## begin SOURCE DOCUMENT
The gotcha for me is that I was thinking as "a generic type 'a' that I
may " and not in terms "if something is typed a generic 'a', then it
must fit in ANY type". I think this is a common mistake, as I did read
about it more than once.

I.e.,

undefined :: a means a value that can fit in any type.

(Num a => a) means a value that can fit int any type that has an
instance for Num.

My O.O. mind reacted to that as: Num a => a is a numeric type, it may
or may not be a Int.
Like type hierarchy in Java. A variable declared as "Object" does not
mean that it fits in any type. It just means that you have no
information about it's real type.

Thiago.
## end SOURCE DOCUMENT
## begin DATASET EXTRACT
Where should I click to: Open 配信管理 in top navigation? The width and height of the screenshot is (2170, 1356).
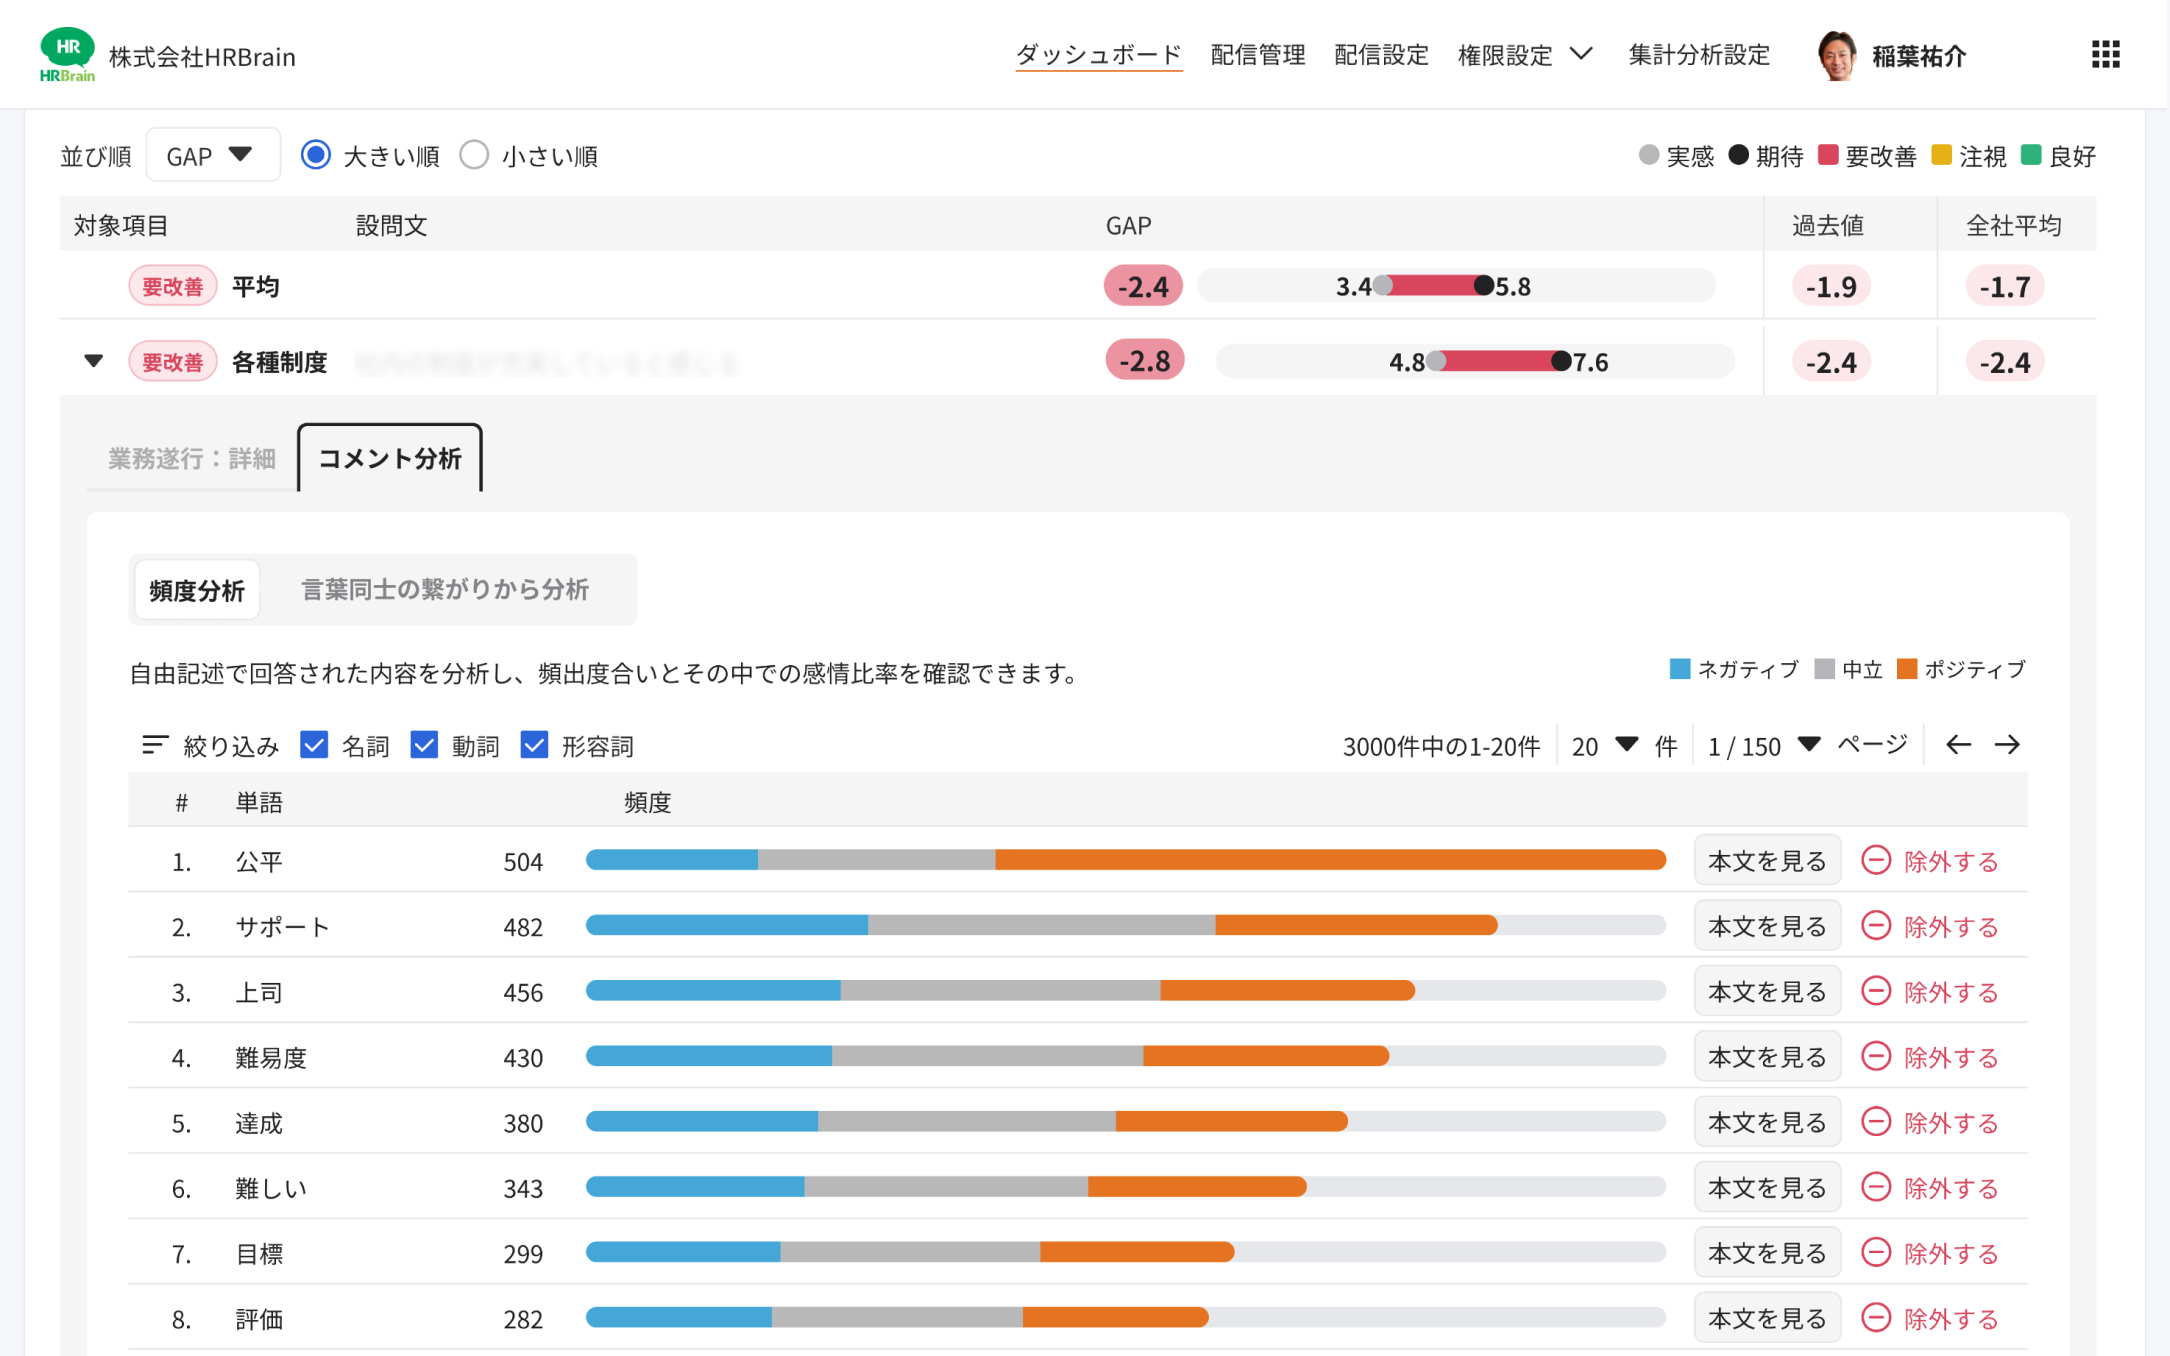1257,55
## end DATASET EXTRACT
WORK TO COMPLETE -
1. Reproduce word for word the passage of the post about generic type variables, starting with "Like type hierarchy" and going on through "it's real type.".
2. Take the post about generic type variables further, picking up right after its final line.
The data plays no part in any of this.

EXPECTED ANSWERS -
1.
Like type hierarchy in Java. A variable declared as "Object" does not
mean that it fits in any type. It just means that you have no
information about it's real type.

2.
2012/1/4 Antoine Latter <aslatter at gmail.com>:
> On Wed, Jan 4, 2012 at 9:08 AM, Thiago Negri <evohunz at gmail.com> wrote:
>> Do not compile:
>>
>> f :: a -> a
>> f x = x :: a
>>
>>    Couldn't match type `a' with `a1'
>>      `a' is a rigid type variable bound by
>>          the type signature for f :: a -> a at C:\teste.hs:4:1
>>      `a1' is a rigid type variable bound by
>>           an expression type signature: a1 at C:\teste.hs:4:7
>>    In the expression: x :: a
>>    In an equation for `f': f x = x :: a
>>
>>
>> Any of these compiles:
>>
>> f :: a -> a
>> f x = undefined :: a
>
> Re-written:
>
> f :: forall a . a -> a
> f x = undefined :: forall a . a
>
> Renaming variables to avoid shadowing:
>
> f :: forall a . a -> a
> f x = undefined :: forall b . b
>
> Which is allowed.
>
> The rest of your examples are similar - a new value is introduced with
> a new type that can unify with the required type.
>
> This is different from the failing case:
>
> g :: a -> a
> g x = x :: a
>
> Let's go through the same process.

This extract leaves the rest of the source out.